Information given ->
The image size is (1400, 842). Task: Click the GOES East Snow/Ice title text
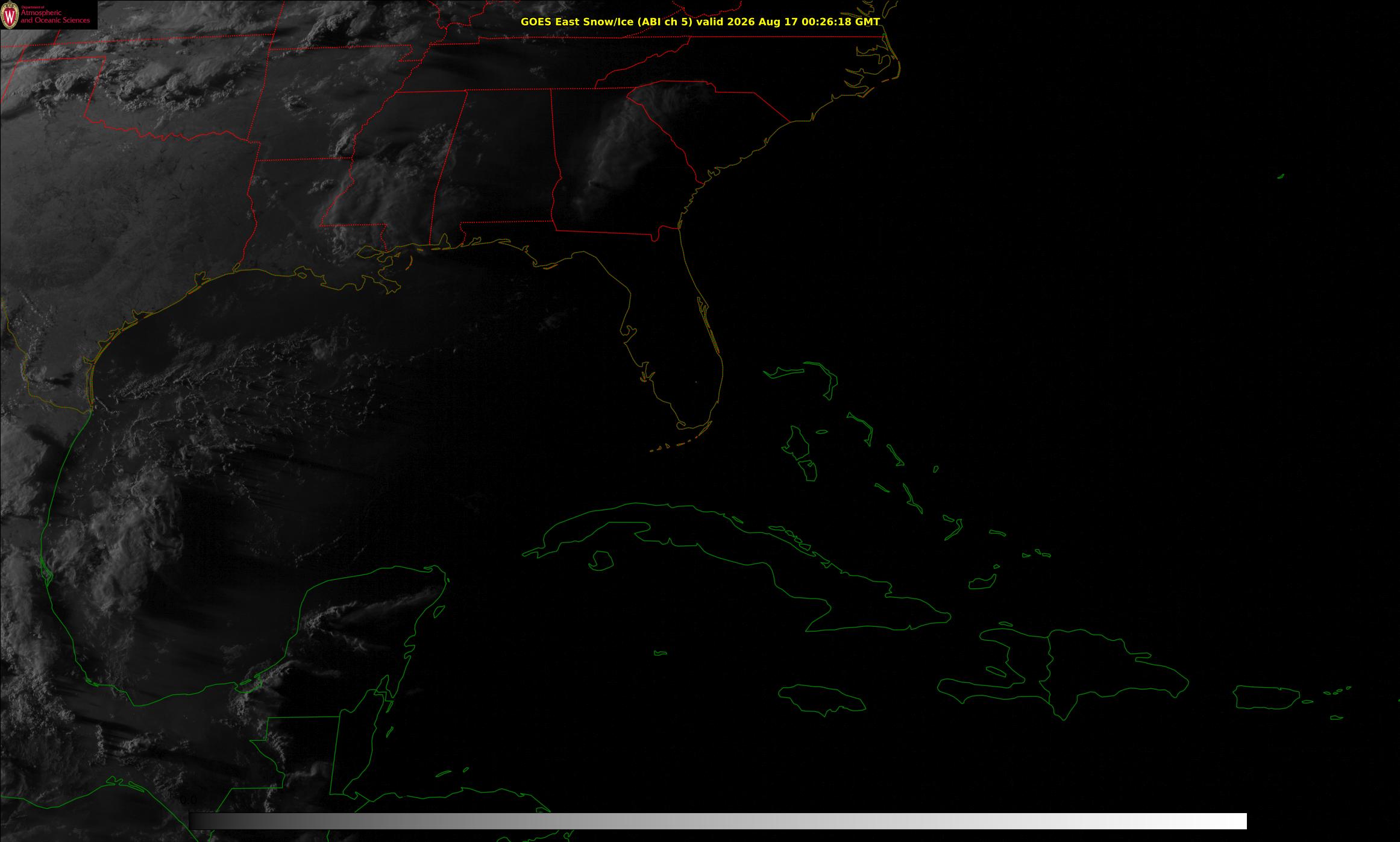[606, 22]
---
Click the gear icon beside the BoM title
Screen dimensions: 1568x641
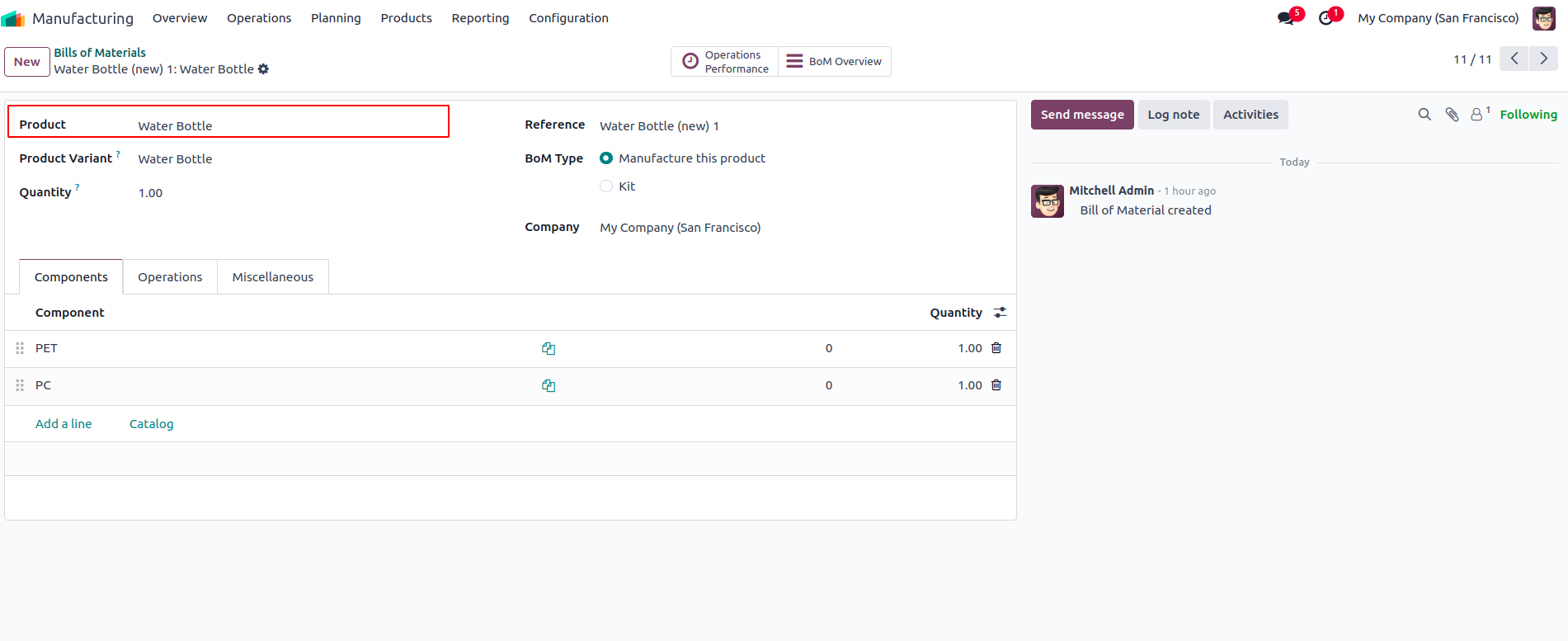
...
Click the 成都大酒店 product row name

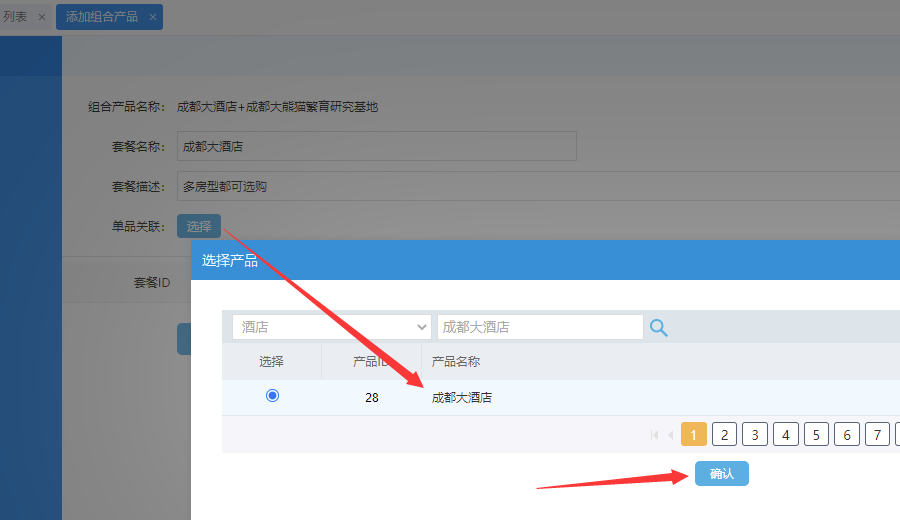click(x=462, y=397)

Work task -> Begin with the line that has "Click the gear icon beside the BoM title" in the listing above and end after the line that has "Screen dimensions: 1568x641"; output those lines exactly.

Response to the exercise ->
Click the gear icon beside the BoM title
Screen dimensions: 1568x641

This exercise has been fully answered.